- _Task instructions_
Pull from the data below each line where the word "chevron" occurs, and copy it.

- _Supplied records_

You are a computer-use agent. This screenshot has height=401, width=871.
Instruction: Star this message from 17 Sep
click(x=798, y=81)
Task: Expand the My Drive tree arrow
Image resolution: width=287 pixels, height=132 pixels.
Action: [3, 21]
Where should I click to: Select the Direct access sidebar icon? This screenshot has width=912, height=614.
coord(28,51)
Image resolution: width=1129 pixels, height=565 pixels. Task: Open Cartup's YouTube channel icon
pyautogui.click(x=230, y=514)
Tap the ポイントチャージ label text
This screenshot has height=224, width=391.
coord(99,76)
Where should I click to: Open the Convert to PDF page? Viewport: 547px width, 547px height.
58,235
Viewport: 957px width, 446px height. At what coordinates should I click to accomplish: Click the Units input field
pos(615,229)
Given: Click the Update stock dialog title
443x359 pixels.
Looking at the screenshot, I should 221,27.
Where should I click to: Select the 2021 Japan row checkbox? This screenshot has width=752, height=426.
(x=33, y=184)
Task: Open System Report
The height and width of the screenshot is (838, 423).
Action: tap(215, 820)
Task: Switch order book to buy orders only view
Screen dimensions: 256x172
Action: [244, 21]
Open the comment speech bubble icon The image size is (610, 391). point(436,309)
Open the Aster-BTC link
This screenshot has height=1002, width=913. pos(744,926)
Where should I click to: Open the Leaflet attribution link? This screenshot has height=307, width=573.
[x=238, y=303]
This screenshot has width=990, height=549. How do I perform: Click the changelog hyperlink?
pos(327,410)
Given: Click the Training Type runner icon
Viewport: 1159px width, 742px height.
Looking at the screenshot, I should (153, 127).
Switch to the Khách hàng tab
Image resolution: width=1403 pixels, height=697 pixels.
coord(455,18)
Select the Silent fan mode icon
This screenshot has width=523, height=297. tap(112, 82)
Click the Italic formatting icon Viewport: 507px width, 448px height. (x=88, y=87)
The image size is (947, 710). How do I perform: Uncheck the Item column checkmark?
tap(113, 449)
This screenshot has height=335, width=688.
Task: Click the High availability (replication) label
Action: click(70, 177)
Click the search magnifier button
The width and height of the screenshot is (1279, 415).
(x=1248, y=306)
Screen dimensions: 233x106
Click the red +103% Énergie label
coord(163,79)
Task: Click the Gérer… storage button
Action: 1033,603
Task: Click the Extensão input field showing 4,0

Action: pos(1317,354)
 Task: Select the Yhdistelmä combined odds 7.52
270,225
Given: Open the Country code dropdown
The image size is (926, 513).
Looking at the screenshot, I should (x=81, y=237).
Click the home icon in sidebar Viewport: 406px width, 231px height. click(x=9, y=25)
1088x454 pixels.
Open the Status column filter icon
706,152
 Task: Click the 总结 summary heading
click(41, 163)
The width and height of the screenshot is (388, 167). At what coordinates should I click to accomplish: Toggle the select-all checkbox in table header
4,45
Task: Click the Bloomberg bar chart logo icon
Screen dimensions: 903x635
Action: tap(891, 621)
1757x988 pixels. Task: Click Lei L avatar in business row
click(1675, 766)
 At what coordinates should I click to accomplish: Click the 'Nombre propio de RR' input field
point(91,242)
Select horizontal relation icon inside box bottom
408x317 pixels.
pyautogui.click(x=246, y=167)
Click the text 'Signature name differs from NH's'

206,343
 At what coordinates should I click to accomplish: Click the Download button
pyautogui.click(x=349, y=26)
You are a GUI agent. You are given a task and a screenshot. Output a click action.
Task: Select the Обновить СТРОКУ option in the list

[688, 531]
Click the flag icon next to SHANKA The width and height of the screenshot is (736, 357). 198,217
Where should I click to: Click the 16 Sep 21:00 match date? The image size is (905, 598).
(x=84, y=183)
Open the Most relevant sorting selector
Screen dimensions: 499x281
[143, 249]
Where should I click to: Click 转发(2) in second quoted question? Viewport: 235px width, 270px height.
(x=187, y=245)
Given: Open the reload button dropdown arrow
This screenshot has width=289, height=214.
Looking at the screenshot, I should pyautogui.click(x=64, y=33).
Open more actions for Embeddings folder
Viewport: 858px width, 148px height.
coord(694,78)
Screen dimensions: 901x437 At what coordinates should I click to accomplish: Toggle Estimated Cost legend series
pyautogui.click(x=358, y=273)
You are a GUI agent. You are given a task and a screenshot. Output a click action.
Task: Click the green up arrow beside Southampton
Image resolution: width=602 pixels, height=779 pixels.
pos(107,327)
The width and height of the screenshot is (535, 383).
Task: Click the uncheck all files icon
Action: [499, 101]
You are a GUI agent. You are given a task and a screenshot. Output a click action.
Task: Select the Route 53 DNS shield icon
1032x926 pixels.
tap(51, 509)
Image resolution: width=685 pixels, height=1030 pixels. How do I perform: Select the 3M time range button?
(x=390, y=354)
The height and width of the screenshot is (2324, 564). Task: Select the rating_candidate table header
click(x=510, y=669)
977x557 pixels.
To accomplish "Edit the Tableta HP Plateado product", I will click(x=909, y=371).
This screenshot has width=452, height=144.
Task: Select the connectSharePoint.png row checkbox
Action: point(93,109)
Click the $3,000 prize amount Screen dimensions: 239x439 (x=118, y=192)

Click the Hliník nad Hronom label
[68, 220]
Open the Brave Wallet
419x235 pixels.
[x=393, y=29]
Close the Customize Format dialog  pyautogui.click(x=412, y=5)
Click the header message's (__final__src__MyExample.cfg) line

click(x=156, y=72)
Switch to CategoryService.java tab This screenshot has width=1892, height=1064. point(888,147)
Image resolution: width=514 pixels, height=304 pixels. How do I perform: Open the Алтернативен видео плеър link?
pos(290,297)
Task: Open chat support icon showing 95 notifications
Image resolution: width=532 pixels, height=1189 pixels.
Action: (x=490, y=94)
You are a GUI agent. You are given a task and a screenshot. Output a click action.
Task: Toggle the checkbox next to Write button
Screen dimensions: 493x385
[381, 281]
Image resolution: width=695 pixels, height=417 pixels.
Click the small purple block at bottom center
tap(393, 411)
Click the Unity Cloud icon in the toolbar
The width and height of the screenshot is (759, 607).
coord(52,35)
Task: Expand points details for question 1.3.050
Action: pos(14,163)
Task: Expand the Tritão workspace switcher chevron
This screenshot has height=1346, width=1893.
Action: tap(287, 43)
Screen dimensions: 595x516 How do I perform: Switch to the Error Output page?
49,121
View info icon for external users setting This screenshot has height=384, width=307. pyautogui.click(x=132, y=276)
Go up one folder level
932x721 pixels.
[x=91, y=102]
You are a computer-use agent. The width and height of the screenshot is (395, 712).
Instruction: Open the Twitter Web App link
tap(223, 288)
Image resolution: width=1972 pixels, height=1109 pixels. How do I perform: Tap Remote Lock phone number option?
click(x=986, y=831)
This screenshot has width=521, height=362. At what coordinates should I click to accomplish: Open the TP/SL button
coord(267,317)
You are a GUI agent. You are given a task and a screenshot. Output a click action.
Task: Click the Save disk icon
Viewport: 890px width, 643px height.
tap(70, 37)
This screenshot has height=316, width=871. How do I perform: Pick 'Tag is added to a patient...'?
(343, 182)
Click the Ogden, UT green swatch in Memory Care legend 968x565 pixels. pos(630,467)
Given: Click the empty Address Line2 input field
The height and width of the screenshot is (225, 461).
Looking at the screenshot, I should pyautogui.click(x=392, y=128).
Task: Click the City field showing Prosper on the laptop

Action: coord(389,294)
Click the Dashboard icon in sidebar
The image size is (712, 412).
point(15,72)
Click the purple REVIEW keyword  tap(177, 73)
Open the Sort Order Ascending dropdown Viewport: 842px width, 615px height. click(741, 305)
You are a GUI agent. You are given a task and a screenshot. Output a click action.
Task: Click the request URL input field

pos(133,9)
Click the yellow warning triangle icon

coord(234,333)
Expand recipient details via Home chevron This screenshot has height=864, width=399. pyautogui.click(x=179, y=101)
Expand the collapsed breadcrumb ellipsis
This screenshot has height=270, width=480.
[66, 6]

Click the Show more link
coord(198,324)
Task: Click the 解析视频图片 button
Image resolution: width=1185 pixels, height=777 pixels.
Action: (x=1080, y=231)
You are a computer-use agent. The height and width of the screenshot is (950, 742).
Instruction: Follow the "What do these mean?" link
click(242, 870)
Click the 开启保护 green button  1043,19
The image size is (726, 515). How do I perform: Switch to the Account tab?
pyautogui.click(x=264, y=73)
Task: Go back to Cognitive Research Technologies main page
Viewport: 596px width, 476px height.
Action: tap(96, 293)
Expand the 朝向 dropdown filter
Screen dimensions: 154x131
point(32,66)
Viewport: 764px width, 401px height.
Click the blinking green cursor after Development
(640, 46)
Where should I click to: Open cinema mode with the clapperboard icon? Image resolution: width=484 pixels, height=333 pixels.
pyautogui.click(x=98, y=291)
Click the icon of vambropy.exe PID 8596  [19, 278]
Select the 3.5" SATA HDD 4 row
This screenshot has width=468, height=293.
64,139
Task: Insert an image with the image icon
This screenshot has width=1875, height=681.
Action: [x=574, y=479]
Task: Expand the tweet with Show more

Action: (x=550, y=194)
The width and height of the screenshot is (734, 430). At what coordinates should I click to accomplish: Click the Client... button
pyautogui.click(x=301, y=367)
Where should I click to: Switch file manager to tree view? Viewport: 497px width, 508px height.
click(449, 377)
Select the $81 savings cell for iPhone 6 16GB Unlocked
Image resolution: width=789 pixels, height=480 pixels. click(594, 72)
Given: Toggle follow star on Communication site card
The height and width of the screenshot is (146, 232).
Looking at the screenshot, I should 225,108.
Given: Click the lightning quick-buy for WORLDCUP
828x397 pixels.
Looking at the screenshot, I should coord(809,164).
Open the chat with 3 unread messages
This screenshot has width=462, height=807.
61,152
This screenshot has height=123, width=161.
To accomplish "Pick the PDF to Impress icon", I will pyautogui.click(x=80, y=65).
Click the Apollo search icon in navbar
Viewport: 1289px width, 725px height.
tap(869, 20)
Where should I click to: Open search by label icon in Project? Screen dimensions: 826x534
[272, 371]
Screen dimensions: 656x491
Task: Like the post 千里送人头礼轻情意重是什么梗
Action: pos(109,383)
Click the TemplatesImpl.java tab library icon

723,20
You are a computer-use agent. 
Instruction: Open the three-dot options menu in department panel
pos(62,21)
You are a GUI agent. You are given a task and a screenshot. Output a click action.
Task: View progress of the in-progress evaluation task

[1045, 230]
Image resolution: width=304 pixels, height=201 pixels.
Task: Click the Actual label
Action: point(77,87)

- _Reply to the exercise_
Task: Expand the Tritão workspace switcher chevron
Expand recipient details via Home chevron This screenshot has height=864, width=399. pyautogui.click(x=179, y=101)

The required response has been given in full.